» Task directions
Your answer should be the lines from the one containing "Screen dimensions: 750x507" through the final line below, copied exactly.

(Collected data entries)

^^^^

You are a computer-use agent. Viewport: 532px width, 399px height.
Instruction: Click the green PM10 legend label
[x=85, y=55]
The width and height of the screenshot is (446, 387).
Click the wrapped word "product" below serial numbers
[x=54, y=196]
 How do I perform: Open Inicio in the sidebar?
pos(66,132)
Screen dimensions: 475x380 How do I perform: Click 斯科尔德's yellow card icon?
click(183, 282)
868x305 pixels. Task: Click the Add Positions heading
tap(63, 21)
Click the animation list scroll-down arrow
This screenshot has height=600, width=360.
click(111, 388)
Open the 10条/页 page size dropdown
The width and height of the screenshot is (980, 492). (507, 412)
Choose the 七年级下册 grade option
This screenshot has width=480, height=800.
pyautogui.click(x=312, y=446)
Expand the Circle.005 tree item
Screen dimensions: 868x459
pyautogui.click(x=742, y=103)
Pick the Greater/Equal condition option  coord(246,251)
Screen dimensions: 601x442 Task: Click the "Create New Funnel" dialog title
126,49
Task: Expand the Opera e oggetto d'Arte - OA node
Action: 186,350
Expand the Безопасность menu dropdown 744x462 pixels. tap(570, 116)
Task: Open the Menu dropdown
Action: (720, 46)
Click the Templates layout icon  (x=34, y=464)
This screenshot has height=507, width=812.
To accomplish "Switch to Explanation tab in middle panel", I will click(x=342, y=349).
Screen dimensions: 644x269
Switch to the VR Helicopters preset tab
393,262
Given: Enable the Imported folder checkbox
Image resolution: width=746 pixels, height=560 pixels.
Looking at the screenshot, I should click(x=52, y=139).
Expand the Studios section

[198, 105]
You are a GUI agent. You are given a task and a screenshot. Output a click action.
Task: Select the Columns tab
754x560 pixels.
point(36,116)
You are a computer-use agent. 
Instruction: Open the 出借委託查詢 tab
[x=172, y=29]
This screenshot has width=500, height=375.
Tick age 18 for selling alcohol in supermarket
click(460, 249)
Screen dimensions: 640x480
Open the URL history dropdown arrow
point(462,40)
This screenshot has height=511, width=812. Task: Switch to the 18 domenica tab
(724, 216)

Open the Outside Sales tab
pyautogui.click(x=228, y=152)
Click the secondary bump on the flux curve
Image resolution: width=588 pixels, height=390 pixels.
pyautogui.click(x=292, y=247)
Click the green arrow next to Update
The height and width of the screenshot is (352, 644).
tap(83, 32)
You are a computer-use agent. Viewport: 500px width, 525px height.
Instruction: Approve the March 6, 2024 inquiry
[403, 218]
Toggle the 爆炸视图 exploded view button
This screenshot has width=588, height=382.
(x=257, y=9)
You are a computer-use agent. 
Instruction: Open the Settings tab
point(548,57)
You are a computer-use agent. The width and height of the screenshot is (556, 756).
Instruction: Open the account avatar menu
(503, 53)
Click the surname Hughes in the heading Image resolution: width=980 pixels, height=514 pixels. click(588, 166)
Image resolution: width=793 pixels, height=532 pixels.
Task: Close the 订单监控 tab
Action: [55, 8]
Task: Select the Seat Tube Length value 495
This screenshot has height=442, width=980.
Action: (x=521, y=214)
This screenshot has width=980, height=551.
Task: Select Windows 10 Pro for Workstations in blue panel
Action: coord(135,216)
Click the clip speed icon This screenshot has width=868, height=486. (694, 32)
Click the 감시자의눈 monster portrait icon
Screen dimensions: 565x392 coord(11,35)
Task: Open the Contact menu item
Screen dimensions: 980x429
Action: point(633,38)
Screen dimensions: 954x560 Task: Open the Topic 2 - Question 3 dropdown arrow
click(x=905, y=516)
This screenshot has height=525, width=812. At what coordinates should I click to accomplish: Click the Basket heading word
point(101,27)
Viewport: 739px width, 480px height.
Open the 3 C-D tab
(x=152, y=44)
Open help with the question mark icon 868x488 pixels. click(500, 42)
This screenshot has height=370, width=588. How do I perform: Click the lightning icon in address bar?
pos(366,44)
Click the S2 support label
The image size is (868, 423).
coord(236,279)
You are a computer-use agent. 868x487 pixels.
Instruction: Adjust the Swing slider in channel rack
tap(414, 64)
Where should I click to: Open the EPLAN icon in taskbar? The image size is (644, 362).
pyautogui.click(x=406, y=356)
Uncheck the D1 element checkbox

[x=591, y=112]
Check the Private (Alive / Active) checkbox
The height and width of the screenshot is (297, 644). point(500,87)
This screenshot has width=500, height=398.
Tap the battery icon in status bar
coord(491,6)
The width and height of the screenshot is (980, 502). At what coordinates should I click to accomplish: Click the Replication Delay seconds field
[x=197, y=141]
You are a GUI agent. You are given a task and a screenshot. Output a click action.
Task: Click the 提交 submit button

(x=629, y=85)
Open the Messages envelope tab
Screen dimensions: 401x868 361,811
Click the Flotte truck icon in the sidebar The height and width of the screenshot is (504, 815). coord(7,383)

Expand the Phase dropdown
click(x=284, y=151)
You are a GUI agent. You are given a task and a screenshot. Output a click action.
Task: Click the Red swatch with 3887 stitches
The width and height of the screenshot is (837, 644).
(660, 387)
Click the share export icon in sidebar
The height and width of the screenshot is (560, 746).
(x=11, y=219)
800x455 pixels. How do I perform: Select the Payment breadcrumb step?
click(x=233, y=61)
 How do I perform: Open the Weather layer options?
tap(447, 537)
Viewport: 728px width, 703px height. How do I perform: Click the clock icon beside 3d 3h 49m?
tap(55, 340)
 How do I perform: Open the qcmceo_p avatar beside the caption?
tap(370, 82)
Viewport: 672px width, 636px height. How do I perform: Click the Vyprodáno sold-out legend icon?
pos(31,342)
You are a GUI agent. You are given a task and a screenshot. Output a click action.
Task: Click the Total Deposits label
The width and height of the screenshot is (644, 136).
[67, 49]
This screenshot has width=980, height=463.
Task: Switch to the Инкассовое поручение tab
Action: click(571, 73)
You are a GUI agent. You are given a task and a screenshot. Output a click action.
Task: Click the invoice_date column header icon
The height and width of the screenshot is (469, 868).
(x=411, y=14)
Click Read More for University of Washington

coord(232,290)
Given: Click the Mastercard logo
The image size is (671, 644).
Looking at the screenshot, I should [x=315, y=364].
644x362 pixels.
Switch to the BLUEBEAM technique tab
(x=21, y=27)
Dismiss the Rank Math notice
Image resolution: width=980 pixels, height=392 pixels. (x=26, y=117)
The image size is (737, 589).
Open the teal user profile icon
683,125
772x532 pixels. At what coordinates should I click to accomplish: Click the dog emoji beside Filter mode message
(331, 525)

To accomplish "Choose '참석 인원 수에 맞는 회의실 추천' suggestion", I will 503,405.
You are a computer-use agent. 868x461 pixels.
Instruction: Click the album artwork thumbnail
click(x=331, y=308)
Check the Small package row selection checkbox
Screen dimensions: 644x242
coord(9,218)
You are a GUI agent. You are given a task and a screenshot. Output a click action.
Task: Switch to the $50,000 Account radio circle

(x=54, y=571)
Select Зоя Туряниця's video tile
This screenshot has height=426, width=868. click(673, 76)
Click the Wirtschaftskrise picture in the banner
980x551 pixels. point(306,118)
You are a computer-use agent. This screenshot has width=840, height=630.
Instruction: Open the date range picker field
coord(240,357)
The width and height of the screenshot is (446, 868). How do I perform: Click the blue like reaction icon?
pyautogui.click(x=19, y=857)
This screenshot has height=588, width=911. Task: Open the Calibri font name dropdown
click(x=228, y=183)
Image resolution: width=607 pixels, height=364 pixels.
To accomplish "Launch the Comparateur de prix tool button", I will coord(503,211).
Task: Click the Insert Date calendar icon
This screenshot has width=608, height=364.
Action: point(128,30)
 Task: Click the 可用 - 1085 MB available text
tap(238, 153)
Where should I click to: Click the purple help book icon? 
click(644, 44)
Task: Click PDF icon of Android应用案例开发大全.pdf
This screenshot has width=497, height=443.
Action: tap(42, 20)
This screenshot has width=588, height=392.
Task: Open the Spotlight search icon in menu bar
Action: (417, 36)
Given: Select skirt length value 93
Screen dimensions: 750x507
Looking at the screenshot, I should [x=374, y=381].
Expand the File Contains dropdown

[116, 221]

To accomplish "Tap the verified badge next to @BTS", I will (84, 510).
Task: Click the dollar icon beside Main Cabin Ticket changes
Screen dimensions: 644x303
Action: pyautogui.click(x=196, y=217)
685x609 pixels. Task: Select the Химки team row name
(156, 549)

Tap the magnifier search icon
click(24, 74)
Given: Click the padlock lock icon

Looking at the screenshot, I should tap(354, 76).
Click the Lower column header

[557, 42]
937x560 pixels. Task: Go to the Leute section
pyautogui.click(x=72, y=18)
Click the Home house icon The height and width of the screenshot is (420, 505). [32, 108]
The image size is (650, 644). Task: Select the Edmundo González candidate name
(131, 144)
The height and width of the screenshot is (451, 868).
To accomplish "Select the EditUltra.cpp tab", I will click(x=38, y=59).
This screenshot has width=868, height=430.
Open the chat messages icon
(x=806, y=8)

^^^^

» Output for this exercise
Screen dimensions: 750x507
Looking at the screenshot, I should [x=374, y=381].
Expand the File Contains dropdown

[116, 221]

To accomplish "Tap the verified badge next to @BTS", I will (84, 510).
Task: Click the dollar icon beside Main Cabin Ticket changes
Screen dimensions: 644x303
Action: pyautogui.click(x=196, y=217)
685x609 pixels. Task: Select the Химки team row name
(156, 549)

Tap the magnifier search icon
click(24, 74)
Given: Click the padlock lock icon

Looking at the screenshot, I should tap(354, 76).
Click the Lower column header

[557, 42]
937x560 pixels. Task: Go to the Leute section
pyautogui.click(x=72, y=18)
Click the Home house icon The height and width of the screenshot is (420, 505). [32, 108]
The image size is (650, 644). Task: Select the Edmundo González candidate name
(131, 144)
The height and width of the screenshot is (451, 868).
To accomplish "Select the EditUltra.cpp tab", I will click(x=38, y=59).
This screenshot has width=868, height=430.
Open the chat messages icon
(x=806, y=8)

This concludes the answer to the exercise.